Eighteen months after surgery the patient showed a more physiologic gait and lower limb joint kinematics improved overall; only a mild knee hyperextension remained. The improvements in ankle push-off lasted over time. The hip flexion contracture disappeared spontaneously.
Conclusions
The results presented in this case report demonstrated that especially in severe cases, both sides of the joint need to be addressed. Knee extensor shortening presents a reasonable option to treat crouch gait in patients with CP, especially in case of failure of prior surgery. Full passive knee extensibility, however, is a prerequisite for adequate shortening. Significant kinematics improvements were evident over the follow-up period. Maximal knee and ankle moments remained at their pre-operative value. However, it is important to highlight that the main aim of surgery was to improve knee kinematics in order to increase the patient's range of function and independence in the community and not to increase ankle push-off capacity by reducing crouch gait. The importance of hip flexion contractures should not be overestimated.

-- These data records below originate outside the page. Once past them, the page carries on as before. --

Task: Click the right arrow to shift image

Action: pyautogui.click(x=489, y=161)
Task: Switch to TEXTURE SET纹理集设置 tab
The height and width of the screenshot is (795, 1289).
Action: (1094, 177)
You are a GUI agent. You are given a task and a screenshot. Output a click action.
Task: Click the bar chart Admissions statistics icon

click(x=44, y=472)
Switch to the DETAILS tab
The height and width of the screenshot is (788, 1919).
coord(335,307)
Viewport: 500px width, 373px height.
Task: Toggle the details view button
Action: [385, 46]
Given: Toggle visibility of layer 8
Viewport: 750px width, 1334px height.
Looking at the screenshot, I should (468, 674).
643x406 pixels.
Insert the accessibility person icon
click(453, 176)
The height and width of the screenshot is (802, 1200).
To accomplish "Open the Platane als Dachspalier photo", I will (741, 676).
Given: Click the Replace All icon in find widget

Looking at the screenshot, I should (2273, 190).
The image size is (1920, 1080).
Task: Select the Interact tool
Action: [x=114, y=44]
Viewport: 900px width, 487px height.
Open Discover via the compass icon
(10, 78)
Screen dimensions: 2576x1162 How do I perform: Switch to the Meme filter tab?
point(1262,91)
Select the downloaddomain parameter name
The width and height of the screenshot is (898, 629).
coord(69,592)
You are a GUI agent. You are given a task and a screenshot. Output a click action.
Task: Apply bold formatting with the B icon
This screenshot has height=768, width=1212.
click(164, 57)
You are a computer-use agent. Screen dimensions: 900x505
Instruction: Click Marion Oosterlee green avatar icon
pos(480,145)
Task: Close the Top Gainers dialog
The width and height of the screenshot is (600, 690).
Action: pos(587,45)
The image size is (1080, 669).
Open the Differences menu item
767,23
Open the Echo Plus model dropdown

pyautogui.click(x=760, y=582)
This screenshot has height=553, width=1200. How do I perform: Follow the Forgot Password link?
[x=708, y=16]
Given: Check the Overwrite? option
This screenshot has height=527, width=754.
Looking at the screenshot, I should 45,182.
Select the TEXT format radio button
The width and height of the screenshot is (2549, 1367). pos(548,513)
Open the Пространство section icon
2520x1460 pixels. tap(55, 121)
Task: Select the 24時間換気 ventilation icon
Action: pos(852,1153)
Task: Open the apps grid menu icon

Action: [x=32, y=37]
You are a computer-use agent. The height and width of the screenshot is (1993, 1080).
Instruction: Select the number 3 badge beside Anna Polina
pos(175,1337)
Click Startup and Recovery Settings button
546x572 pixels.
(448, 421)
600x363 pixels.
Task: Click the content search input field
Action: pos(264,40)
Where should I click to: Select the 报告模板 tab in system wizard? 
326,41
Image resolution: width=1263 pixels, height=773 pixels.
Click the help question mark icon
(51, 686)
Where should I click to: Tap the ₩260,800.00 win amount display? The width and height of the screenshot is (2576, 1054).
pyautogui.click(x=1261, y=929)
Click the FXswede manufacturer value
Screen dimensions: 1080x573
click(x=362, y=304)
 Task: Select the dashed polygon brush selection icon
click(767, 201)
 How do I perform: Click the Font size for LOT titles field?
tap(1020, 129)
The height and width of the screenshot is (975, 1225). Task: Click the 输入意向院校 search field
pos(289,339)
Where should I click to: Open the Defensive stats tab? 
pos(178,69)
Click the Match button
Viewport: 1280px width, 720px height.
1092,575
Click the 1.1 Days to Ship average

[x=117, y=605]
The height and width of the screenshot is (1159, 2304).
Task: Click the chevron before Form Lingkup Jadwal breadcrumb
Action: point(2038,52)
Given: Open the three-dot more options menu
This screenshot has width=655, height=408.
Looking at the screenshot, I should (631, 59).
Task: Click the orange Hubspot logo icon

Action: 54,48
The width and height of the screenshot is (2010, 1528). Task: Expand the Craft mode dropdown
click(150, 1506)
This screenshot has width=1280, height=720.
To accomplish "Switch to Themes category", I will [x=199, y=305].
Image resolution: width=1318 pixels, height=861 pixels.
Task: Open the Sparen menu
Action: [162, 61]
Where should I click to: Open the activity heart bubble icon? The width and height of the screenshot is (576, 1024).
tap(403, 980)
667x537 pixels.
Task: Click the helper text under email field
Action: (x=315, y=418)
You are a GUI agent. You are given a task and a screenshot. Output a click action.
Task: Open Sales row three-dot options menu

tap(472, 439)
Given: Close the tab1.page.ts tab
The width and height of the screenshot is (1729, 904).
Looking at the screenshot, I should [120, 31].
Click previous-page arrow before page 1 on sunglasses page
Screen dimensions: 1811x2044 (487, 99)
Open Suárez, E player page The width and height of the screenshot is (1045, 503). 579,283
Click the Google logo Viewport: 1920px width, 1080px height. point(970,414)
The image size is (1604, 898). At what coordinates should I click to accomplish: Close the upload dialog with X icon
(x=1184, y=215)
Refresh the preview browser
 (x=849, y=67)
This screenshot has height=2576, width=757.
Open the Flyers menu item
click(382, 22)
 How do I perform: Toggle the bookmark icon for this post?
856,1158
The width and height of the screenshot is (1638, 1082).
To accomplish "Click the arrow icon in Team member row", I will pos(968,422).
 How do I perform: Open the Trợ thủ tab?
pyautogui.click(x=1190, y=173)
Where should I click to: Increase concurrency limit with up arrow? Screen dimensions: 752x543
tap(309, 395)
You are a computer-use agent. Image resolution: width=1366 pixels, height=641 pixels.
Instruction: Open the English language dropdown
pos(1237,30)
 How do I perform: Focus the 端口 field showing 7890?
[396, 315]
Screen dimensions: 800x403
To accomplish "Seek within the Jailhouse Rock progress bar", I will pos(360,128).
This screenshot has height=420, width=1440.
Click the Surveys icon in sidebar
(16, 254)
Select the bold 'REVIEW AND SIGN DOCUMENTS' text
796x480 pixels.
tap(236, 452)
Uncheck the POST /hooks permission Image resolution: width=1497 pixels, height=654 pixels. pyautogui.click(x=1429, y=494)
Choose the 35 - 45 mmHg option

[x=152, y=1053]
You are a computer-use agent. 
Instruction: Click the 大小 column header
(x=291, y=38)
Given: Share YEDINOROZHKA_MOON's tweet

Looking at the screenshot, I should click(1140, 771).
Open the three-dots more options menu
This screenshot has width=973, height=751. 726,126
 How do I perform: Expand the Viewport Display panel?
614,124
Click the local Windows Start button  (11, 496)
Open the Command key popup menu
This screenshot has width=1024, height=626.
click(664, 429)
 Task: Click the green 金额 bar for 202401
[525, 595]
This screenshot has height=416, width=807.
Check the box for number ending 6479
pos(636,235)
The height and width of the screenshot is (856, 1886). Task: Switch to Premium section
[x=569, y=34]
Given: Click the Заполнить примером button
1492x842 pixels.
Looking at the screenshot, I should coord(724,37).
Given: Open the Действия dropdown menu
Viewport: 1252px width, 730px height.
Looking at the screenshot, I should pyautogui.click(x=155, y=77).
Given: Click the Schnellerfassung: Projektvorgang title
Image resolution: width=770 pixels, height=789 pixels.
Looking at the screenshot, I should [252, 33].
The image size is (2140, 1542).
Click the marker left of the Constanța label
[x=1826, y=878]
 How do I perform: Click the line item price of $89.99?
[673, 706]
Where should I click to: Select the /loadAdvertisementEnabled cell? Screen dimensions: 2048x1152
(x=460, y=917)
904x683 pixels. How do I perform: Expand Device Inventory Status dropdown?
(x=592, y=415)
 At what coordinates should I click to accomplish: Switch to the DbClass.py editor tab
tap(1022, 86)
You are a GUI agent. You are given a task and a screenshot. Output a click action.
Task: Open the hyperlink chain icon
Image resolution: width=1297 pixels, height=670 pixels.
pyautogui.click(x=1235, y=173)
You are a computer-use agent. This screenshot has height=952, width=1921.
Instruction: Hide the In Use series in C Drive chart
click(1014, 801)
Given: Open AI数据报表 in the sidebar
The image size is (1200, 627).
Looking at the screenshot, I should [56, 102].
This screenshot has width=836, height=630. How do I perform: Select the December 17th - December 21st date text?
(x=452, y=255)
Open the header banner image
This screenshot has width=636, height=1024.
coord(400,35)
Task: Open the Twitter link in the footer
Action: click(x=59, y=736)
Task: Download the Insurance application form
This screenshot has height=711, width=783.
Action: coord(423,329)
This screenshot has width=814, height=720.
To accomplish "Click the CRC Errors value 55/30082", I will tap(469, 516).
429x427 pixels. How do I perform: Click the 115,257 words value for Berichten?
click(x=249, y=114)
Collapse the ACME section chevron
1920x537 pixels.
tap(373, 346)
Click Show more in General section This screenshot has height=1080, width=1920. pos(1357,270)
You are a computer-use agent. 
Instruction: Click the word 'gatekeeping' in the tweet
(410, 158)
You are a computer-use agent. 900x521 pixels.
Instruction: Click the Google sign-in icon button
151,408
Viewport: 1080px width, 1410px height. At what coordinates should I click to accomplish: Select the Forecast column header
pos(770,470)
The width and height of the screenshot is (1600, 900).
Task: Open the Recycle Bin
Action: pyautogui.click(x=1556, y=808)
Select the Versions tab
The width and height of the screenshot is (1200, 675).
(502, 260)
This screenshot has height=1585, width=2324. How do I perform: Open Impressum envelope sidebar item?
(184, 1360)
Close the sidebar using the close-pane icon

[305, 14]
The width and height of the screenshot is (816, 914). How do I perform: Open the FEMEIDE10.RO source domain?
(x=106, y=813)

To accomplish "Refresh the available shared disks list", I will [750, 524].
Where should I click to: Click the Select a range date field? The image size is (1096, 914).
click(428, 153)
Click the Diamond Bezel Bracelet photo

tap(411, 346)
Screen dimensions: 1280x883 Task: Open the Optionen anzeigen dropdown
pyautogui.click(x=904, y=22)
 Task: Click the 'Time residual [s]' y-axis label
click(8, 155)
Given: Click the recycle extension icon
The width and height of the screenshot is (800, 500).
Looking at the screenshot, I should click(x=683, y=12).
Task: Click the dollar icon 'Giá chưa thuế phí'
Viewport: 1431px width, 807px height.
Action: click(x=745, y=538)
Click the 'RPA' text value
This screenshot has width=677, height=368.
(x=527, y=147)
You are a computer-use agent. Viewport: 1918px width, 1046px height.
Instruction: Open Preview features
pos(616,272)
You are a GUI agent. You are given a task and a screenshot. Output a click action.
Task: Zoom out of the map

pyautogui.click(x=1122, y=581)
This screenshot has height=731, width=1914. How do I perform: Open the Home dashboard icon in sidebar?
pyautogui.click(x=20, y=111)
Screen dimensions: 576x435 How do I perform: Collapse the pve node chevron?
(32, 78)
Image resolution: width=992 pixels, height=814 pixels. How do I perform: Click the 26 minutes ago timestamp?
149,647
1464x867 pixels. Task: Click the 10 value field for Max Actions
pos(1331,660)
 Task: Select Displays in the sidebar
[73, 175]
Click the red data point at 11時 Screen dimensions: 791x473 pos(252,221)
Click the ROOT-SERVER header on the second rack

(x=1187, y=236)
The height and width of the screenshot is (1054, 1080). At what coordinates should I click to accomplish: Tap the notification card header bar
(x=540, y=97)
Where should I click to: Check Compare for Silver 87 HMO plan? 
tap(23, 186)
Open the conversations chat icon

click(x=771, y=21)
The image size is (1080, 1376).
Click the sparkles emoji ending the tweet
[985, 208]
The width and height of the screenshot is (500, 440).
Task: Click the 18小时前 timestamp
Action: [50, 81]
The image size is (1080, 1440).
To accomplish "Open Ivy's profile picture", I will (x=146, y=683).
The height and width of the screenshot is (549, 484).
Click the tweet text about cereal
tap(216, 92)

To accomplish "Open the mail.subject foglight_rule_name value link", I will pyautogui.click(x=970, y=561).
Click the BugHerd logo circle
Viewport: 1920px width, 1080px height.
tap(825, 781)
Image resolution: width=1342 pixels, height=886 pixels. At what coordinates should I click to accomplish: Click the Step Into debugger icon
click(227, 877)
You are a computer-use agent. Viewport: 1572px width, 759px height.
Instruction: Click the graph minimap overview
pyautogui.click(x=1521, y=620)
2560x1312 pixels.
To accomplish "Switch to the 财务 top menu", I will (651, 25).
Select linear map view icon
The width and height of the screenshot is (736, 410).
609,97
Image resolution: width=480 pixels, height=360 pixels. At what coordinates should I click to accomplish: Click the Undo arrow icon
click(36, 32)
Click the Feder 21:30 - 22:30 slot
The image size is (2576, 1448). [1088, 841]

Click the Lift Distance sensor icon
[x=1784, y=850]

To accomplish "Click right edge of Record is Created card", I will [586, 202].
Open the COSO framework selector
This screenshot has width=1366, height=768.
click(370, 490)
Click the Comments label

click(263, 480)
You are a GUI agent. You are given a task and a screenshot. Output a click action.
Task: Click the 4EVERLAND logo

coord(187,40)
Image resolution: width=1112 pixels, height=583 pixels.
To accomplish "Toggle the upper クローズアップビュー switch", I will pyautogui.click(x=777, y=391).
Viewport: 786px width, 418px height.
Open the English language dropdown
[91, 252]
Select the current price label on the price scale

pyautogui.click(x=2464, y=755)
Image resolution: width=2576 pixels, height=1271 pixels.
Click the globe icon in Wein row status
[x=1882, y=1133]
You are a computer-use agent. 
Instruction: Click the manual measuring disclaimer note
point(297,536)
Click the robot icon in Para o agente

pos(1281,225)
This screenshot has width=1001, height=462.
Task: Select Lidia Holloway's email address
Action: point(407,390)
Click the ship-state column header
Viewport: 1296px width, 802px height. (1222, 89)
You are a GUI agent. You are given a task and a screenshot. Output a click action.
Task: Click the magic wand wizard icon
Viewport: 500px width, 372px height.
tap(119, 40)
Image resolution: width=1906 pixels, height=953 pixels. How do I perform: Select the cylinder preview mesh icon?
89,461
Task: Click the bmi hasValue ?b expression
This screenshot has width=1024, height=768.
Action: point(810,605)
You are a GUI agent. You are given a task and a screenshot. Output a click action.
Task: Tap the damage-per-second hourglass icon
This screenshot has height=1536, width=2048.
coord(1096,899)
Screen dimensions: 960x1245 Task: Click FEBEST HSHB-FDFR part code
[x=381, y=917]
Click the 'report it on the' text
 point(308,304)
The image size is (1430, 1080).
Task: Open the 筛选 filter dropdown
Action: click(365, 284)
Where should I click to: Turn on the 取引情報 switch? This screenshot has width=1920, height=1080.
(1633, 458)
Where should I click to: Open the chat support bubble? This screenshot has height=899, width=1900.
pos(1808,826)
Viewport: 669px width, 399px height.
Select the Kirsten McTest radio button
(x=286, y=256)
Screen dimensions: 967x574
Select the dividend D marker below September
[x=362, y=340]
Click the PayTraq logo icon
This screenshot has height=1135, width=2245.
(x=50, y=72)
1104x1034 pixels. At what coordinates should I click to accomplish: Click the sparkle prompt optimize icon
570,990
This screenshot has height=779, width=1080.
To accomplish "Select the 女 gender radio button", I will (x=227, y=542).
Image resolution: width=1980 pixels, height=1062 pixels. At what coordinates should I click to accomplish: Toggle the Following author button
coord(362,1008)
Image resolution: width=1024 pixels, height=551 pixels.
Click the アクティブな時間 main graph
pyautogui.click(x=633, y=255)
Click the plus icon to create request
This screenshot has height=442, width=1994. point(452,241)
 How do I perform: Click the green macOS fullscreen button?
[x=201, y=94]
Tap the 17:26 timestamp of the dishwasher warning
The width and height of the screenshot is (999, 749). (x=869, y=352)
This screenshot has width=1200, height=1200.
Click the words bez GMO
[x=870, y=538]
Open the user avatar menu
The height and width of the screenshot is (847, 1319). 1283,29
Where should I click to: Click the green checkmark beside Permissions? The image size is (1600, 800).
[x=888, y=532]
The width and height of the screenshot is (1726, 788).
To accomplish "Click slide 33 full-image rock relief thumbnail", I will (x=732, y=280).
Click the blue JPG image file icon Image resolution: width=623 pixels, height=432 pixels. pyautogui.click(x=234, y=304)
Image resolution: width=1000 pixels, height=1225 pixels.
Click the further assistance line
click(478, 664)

Our results could not be compared with previous research as there is little literature on this topic. To the best of our knowledge only one study quantitatively assessed the effects of this technique (5). However, while in that paper the authors transposed the tibial tubercule distally, in this case study the patellar ligament was duplicated and thus shortened which seems to be more convenient in the growing skeleton; for this reason the comparison loses meaning.
Future studies should be performed to confirm these results with a larger sample that might give the opportunity for more in depth investigation together with stronger statistical findings; however, these data demonstrated that the technique proposed (patellar tendon shortening) may represent an encouraging treatment for severe crouch gait in CP.